第百十一話「故郷での生活開始」
地球圏、白雷ジム直営の繁殖センター。
冬の終わりを告げる冷たい風が、丘陵に立つ広大な施設のガラス窓を震わせていた。
トレーラーから降り立ったフリアノンは、静かに周囲を見渡した。
遠くには山並み。澄んだ空気。街の喧騒もなく、ただ小鳥の囀りと風の音が聞こえる。
(……ここが……わたしの……これからの場所……)
案内役のスタッフが微笑み、フリアノンを迎え入れる。
「こちらです。今日からこの部屋で生活していただきます」
通されたのは、白を基調とした明るい個室だった。
窓が大きく作られ、日の光がたっぷりと差し込んでいる。
部屋の奥には人間用と変わらないシングルベッドが置かれ、脇には木製の小机と椅子、備え付けのクローゼットがあった。
壁には大きな姿見が掛けられている。
まるで、ビジネスホテルのようだった。
でも、その清潔さや暖かさは、フリアノンの胸を余計に締め付けた。
(……部屋……じゃない……檻だ……)
スタッフが優しく声をかける。
「食事は朝昼晩、こちらのカフェテリアで人間スタッフと同じものをご用意します。

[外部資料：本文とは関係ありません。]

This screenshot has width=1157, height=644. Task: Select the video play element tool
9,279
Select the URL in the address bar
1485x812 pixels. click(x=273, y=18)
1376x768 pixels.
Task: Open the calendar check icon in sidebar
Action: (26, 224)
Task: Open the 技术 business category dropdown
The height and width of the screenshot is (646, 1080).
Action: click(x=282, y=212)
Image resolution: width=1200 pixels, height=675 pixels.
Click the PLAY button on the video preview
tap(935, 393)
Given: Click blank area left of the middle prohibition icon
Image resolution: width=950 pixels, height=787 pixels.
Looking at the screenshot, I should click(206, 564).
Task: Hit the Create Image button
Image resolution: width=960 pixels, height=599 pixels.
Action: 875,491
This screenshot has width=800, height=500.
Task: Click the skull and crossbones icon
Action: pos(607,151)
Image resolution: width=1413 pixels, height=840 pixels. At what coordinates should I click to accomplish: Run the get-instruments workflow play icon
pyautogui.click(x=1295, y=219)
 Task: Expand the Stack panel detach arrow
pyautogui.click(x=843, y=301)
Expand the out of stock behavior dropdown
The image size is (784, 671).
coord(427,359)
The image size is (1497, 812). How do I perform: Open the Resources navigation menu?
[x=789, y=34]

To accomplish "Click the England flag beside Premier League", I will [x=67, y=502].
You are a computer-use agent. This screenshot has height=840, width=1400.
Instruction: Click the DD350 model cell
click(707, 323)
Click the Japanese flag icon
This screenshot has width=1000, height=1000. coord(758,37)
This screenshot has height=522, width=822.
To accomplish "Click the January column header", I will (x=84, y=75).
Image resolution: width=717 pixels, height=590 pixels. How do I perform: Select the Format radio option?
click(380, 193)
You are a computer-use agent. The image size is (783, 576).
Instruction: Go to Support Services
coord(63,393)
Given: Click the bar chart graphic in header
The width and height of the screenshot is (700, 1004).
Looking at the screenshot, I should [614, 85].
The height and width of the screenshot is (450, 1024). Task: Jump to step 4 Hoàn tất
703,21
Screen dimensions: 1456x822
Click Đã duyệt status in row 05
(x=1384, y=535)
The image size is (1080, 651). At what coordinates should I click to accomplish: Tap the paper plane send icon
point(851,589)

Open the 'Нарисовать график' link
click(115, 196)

まだ移送疲れが残っていると思いますので、今日はゆっくりお休みください」
「……ありがとうございます……」
フリアノンは小さく頭を下げた。
そして、スタッフが出て行くと、室内はしんと静まり返った。
窓の外には、同じように繁殖入りした女子サイドールたちが歩いているのが見えた。
皆、静かに談笑したり、屋外ベンチで読書したり、運動場で軽く体操している。
穏やかな風景。
だけど――
(……わたしも……ああなるんだ……)
ベッドの縁に腰を下ろす。
スプリングが柔らかく沈み、身体を支えてくれる。
でも、その優しさが恐ろしく感じた。
視界の先、壁に掛かった鏡には、見慣れない自分の姿が映っていた。
短く切られたまま伸びきらない白い髪。少しやつれた頬。
どこか虚ろで、光を失った瞳。
(……母さん……)
思わず母、エポナのことを思い出す。
この故郷で生まれ、わたしを産んだ後、すぐに命を落とした母。
(……わたし……ここで……母さんと同じように……)
肩が震える。
涙が零れ落ちそうになるのを、必死に堪えた。
(……走りたい……)
あのトレーニング場を駆けた日々が思い出される。
春風に乗ってスピードを上げた朝練。
夏の雨を弾きながら全力で駆けた午後練。
ミオと一緒に喜びを分かち合った勝利の夜。
全てが、もう二度と戻らない景色になっていく。
「……っ……」
震える声が漏れた。
胸が痛い。
呼吸が浅くなる。
(……わたし……もう……いらないんだ……)
誰にも聞こえない声で呟いた瞬間、涙が溢れた。
声を殺しながら、嗚咽が止まらなかった。
外から、春を告げる鳥の声が聞こえた。
遠くで女子サイドールたちの穏やかな笑い声が響いていた。
穏やかで、優しくて、変わらない景色。
でも、フリアノンの中の何かは、取り返しがつかないほど壊れてしまっていた。
(……走りたい……走りたい……)
その小さな願いだけが、胸の奥で何度も木霊していた。